1.3. Bij besluit van 21 december 2007 heeft het College aan appellant met ingang van 10 augustus 2007 bijstand toegekend. Omdat appellant op eigen verzoek ontslag heeft genomen, heeft het College bij ditzelfde besluit bij wijze van maatregel de bijstand van appellant met ingang van 10 augustus 2007 gedurende één maand met 100% verlaagd.
1.4. Bij besluit van 13 mei 2008 heeft het College het tegen het besluit van 21 december 2007 gemaakte bezwaar ongegrond verklaard.
2. Bij de aangevallen uitspraak heeft de rechtbank het beroep van appellant tegen het besluit van 13 mei 2008 ongegrond verklaard.
3. Appellant heeft zich in hoger beroep tegen deze uitspraak gekeerd, voor zover hierbij een oordeel is gegeven over de ingangsdatum van de bijstandsuitkering en de verlaging van de bijstand met 100%.
4. De Raad komt tot de volgende beoordeling.
4.1. De ingangsdatum van de bijstand.
4.1.1. In artikel 44, eerste lid, van de WWB is geregeld dat de bijstand wordt toegekend vanaf de dag van melding, tenzij op die dag nog geen recht op bijstand bestaat. Het tweede lid bepaalt voorts wanneer van een melding bij het Uitvoeringsinstituut werknemersverzekeringen of bij het college kan worden gesproken, terwijl het derde lid de mogelijkheid biedt om bij verwijtbaar latere indiening van de aanvraag de aanvraagdatum als ingangsdatum te nemen om te voorkomen dat er teveel tijd verstrijkt tussen de melding en de aanvraag.
4.1.2. De Raad stelt vast dat niet in geschil is dat de CWI op 23 juli 2007 met appellant een afspraak heeft gemaakt om op 25 juli 2007 te verschijnen voor een werkintake. Voorts staat vast dat appellant - zonder bericht van verhindering - niet op deze afspraak is verschenen en zich eerst op 10 augustus 2007 weer bij de CWI heeft gemeld. De Raad is met de rechtbank en het College van oordeel dat hiermee vaststaat dat appellant de aanvraag niet zo spoedig mogelijk na zijn melding heeft ingediend. In de stukken en hetgeen is aangevoerd ter zitting van de Raad heeft de Raad geen aanknopingspunten gevonden voor de conclusie dat hem hiervan geen verwijt kan worden gemaakt. Appellant was op de hoogte van de gemaakte afspraak voor een werkintake op 25 juli 2007 en is desondanks om hem moverende redenen niet op deze afspraak verschenen. De beroepsgrond van appellant dat de afspraak voor de werkintake ook op schrift had moeten worden gesteld en aan appellant had moeten worden meegegeven, kan de Raad - mede gelet op het vorenstaande - niet volgen.

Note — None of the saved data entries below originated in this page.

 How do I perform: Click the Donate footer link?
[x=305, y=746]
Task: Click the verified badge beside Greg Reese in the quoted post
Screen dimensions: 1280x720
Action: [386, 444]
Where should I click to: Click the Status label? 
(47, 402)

4.2. De verlaging van de bijstand.
4.2.1. Appellant heeft in hoger beroep aangevoerd dat de werksituatie bij [werkgever] onhoudbaar was en dat hij daarom door zelf ontslag te nemen niet dan wel niet volledig verwijtbaar heeft gehandeld. Appellant heeft zijn stelling dat sprake was van een onhoudbare werksituatie evenwel in het geheel niet onderbouwd met concrete en verifieerbare gegevens. In de - gestelde - omstandigheid dat appellant mede ontslag heeft genomen, omdat hem door een uitzendbureau ander werk in het vooruitzicht was gesteld dat buiten zijn toedoen niet is doorgegaan, ziet de Raad evenmin aanleiding om geen dan wel verminderde verwijtbaarheid aan te nemen. Door ontslag te nemen zonder verzekerd te zijn van aansluitend werk elders heeft appellant immers een voorzienbaar en toe te rekenen werkloosheidsrisico genomen.

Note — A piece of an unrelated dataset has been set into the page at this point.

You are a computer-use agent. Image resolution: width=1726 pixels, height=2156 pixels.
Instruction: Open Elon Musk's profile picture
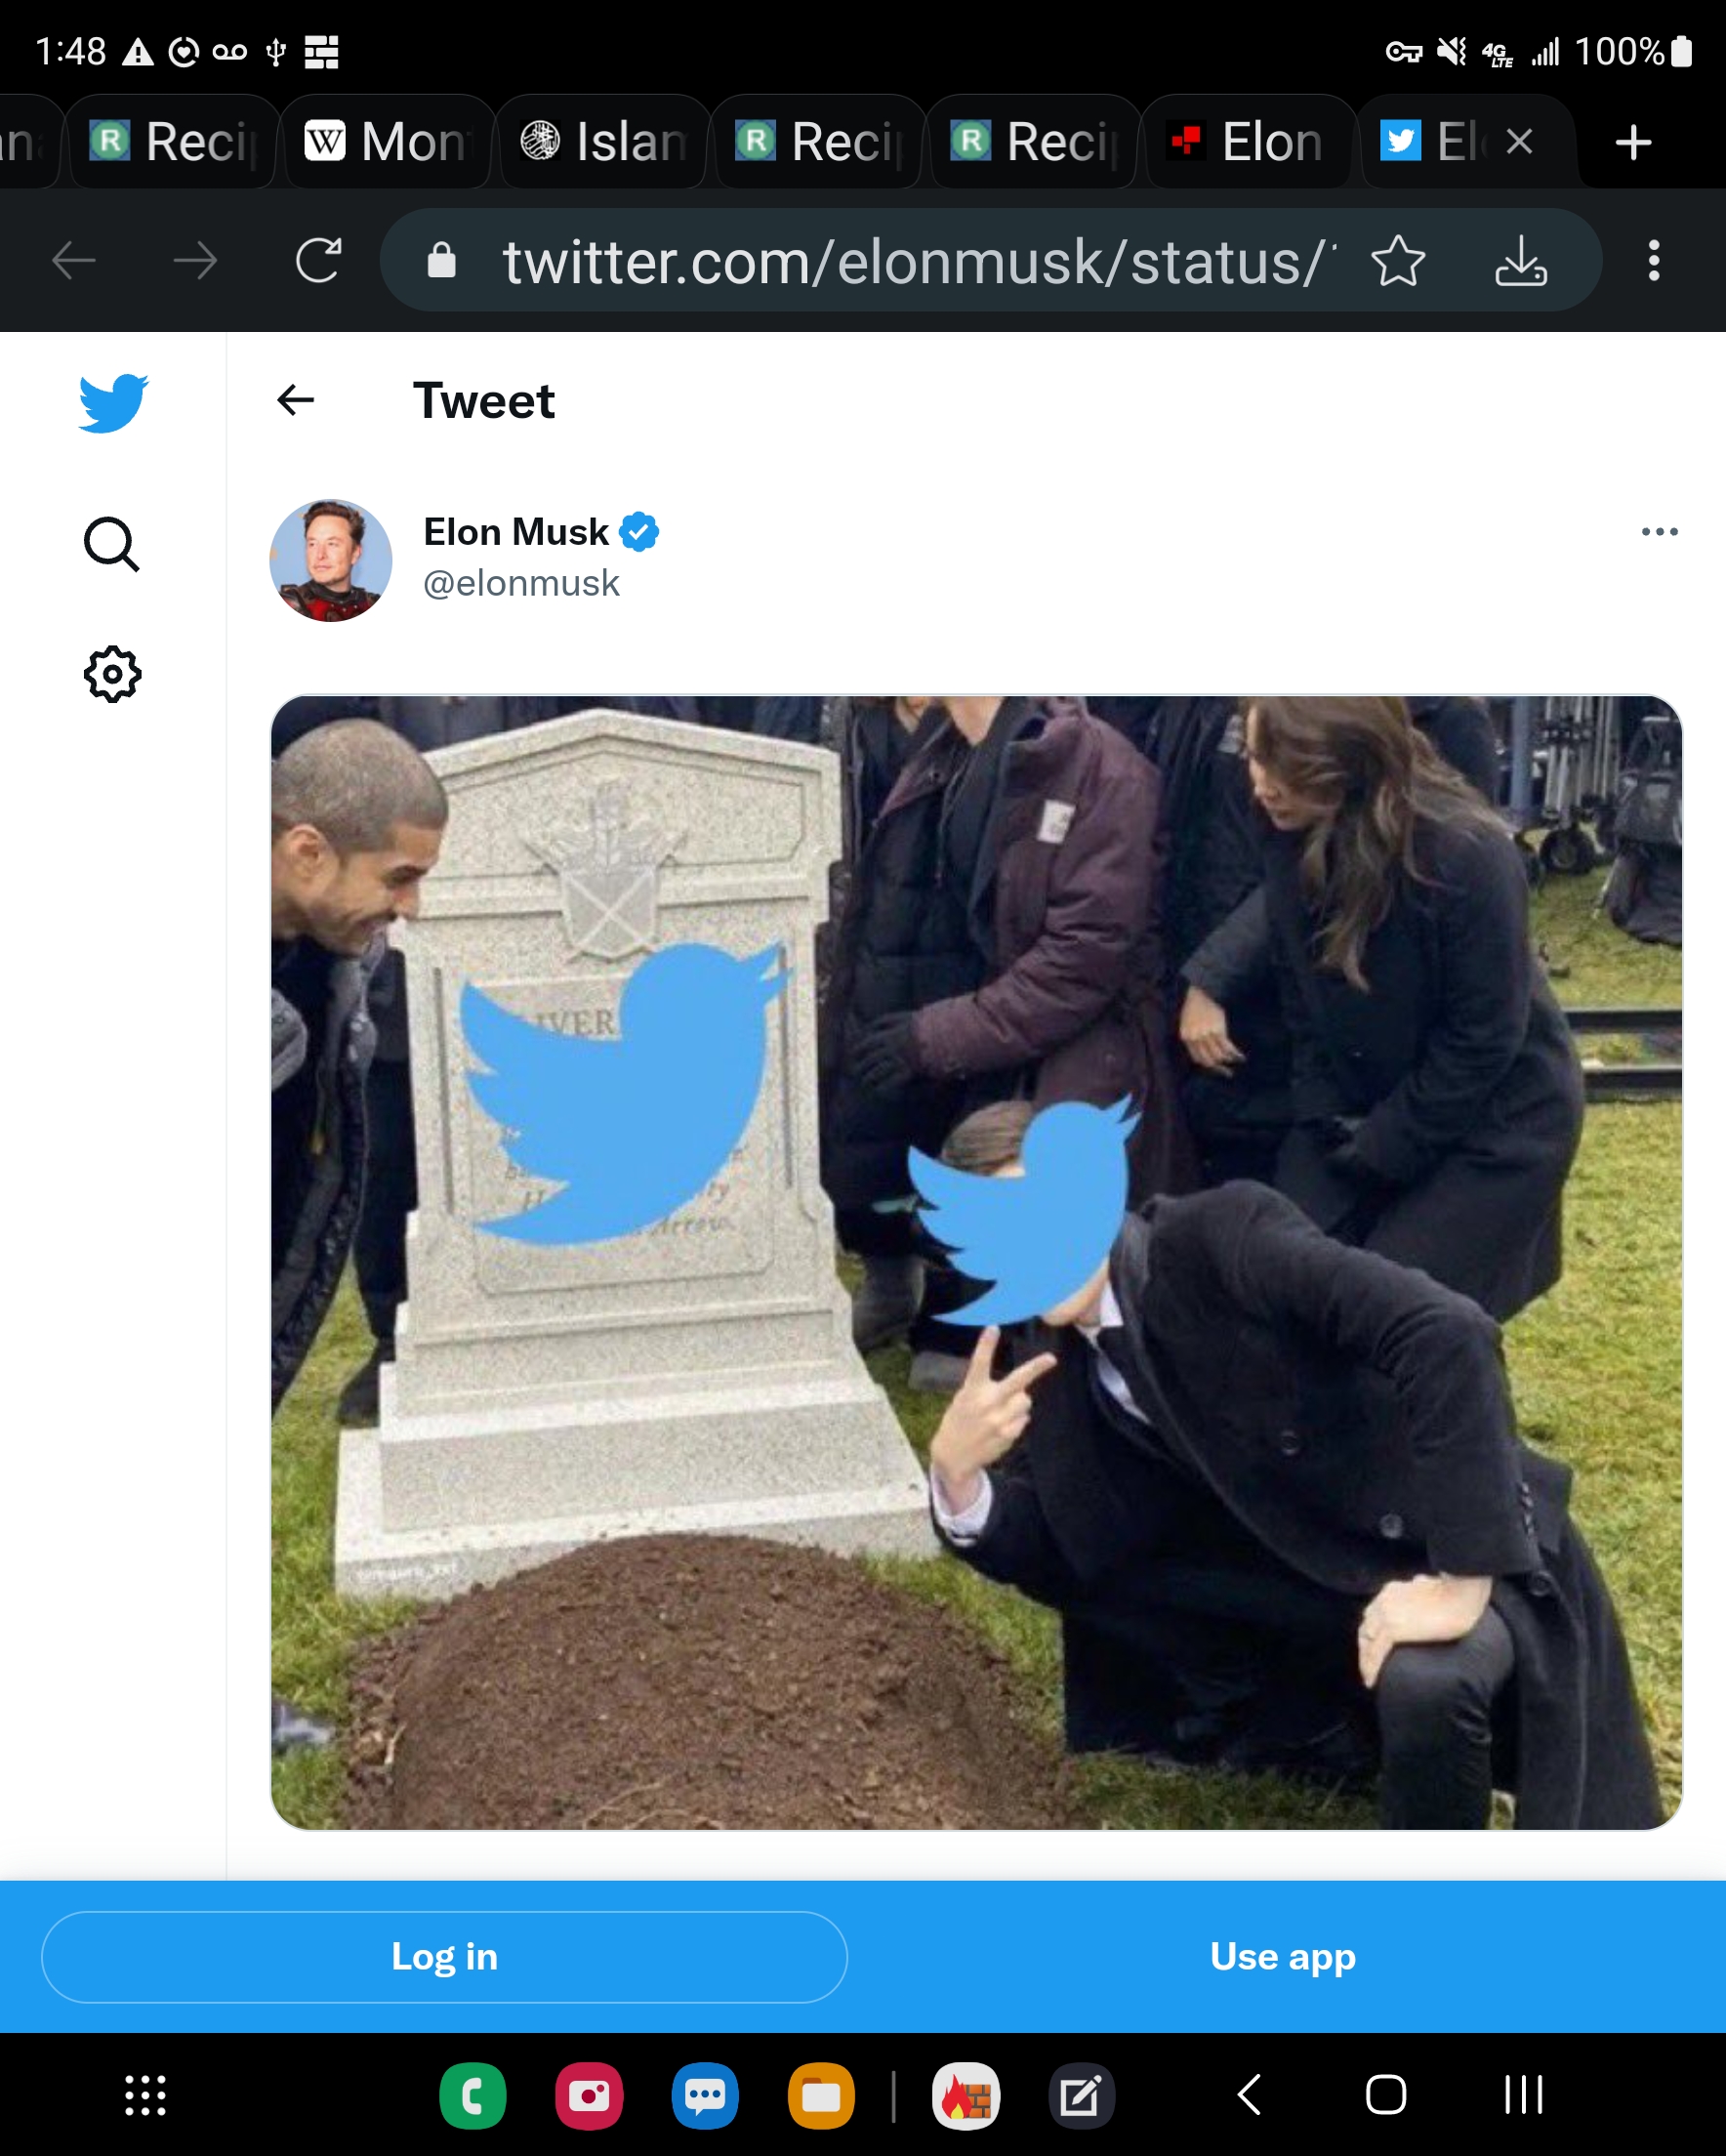[331, 560]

4.3. Uit het vorenstaande volgt dat het hoger beroep van appellant niet slaagt. De aangevallen uitspraak komt - voor zover aangevochten - voor bevestiging in aanmerking.
5. De Raad ziet geen aanleiding voor een veroordeling in de proceskosten.
De Centrale Raad van Beroep;
Bevestigt de aangevallen uitspraak, voor zover aangevochten.
Deze uitspraak is gedaan door R.H.M. Roelofs als voorzitter en J.N.A. Bootsma en W.F. Claessens als leden, in tegenwoordigheid van R. Scheffer als griffier. De beslissing is uitgesproken in het openbaar op 17 mei 2011.